How Family Businesses Have Fared in the Late 'noughties'
Estimates from the Department of Trade and Industry showed that at the start of 2006, there were 4.47 million private sector enterprises in the UK, including all unincorporated enterprises and companies. According to the Institute for Family Business (IFB) about three million of these were family businesses - and these businesses achieve a combined turnover of £1 trillion – which makes up for 30 per cent of the UK GDP and provides one in three jobs. The sector accounts for over 40 per cent of private sector employment, providing jobs to 9.5 million people.
The vast majority of family enterprises are small and medium enterprises (SMEs), while 56 per cent are sole traders.
Family Businesses Aren’t Recession ProofThe family business sector is one area of business that seems to be most resistant to the recession, for many reasons. Although many family businesses have been hit hard by the economic downturn, it seems that they have some advantages over their corporate rivals.

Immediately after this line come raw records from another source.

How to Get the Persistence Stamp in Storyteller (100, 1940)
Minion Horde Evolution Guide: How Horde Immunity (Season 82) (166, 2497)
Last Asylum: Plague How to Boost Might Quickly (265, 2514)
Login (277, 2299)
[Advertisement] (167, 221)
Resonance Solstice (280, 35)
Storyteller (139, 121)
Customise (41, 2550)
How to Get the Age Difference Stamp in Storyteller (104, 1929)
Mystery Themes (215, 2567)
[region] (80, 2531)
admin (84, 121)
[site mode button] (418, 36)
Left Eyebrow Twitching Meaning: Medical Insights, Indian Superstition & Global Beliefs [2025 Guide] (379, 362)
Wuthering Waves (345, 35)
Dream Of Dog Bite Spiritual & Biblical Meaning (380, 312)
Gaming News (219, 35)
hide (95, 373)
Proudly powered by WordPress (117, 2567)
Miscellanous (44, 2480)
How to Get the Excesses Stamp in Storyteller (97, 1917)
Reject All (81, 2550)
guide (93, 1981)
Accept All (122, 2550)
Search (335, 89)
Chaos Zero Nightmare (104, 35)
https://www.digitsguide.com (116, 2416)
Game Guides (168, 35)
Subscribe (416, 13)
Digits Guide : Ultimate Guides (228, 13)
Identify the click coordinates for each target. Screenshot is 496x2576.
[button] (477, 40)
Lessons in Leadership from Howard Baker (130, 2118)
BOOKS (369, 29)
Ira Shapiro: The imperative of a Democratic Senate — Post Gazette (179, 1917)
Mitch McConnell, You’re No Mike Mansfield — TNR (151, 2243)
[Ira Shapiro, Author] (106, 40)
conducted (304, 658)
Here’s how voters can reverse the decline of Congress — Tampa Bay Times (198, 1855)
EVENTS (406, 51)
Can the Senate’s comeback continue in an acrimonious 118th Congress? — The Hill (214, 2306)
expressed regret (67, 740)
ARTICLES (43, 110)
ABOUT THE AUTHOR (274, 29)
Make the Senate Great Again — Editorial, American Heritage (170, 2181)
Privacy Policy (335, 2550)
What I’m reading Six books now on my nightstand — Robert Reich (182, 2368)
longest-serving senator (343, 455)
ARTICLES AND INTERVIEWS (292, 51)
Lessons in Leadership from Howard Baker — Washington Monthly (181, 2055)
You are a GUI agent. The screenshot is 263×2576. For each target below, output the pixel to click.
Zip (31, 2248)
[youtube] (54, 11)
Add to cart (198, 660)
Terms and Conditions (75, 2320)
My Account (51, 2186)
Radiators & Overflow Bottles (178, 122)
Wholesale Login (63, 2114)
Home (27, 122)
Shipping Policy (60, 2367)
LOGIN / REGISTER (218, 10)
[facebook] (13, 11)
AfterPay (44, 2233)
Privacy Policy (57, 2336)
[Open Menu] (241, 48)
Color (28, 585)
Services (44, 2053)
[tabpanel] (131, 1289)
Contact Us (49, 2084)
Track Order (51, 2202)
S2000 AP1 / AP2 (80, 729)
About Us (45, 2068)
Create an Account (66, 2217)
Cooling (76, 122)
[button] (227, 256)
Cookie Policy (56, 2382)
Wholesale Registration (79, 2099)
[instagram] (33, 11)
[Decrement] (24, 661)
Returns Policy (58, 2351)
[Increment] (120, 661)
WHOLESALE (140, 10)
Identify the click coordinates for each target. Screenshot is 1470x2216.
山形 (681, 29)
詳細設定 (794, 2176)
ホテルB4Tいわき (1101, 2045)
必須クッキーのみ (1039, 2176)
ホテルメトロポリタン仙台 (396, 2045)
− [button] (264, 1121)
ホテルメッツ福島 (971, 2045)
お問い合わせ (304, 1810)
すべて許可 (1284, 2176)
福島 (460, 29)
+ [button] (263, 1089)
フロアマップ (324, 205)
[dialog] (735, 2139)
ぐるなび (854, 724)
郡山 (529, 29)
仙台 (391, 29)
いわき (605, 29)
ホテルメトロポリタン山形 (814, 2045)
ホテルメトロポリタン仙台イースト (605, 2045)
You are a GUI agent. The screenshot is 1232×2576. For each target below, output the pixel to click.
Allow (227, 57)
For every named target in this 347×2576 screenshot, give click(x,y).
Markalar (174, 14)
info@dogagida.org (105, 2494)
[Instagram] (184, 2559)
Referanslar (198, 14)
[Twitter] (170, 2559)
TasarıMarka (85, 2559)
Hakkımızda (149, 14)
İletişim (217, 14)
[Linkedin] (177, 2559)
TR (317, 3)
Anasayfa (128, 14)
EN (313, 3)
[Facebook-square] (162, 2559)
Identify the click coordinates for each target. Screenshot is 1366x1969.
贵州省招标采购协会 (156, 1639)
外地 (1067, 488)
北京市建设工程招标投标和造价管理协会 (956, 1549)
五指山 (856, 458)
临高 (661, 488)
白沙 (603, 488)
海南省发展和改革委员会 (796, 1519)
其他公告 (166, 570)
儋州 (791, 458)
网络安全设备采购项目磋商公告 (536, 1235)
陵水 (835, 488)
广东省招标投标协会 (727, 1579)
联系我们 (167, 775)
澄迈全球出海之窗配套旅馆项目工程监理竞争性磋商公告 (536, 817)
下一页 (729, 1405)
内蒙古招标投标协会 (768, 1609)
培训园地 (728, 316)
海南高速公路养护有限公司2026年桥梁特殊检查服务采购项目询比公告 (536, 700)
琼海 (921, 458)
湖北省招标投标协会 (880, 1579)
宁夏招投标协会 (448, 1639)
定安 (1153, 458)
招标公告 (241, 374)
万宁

The Director General of the Institute of Family Businesses, Grant Gordon said in July 2009 that while family businesses are “not immune to the recession, and face the same challenges as everyone else” However, they have the advantage of generally taking a more long-term view and a more cautious approach to business than the plc traditionally would, and this natural reservation can act as a cushion in difficult economic conditions.
According to the IFB, The family business sector is also extremely competitive with other business sectors – family firms have a total turnover of over £1000 billion, which is more than twice that of the private equity sector, and not only that, family run businesses are currently employing more people in the UK than all the FTSE companies combined!
Government Policy and Family BusinessesNew research published by from Credit Suisse also gave an has interesting insight into the role family-run enterprises play in the UK economy as a whole.
The report shows that not only are family businesses considered to be absolutely vital when it comes to supporting the economy, but that even so, they tend to be undervalued and neglected by policy makers.
Current government policy does seem to help make life easier in some ways for family businesses though (a recent German study actually ranked the UK first out of 14 countries when it comes to getting things right for family businesses, taking into consideration issues such as of taxation, regulation, financing and labour costs.)
Family businesses contribute around £73bn per year in taxes, which is equal to 15 per cent of the Government’s tax revenue, so you might argue they deserve to be looked after as well as the corporates when it comes to tax and finance issues.
One of the most important policy developments in recent years was the introduction of 50 per cent business property relief in 1987, which was increased to 100 per cent in 1992. This move means that the transfer of most business properties is now exempt from inheritance tax.
- There are more family businesses in Scotland than there are in England.
- The UK has the lowest proportion of family businesses in Western Europe, with just 8 per cent compared to Germany (36 per cent) and France (30 per cent).
- Most family businesses in the UK are new, just one generation old.
- Female entrepreneurship in the UK is higher than the G8 average.
- Most businesses that are owned by ethnic minorities in the UK are family owned – and ethnic minorities are responsible for 10 per cent of all family business start-ups.
- Only 16 per cent of medium-sized family companies have been run by the same family for three or more generations.
- A surprising 42 per cent of UK entrepreneurs have no succession plans in place for when they retire.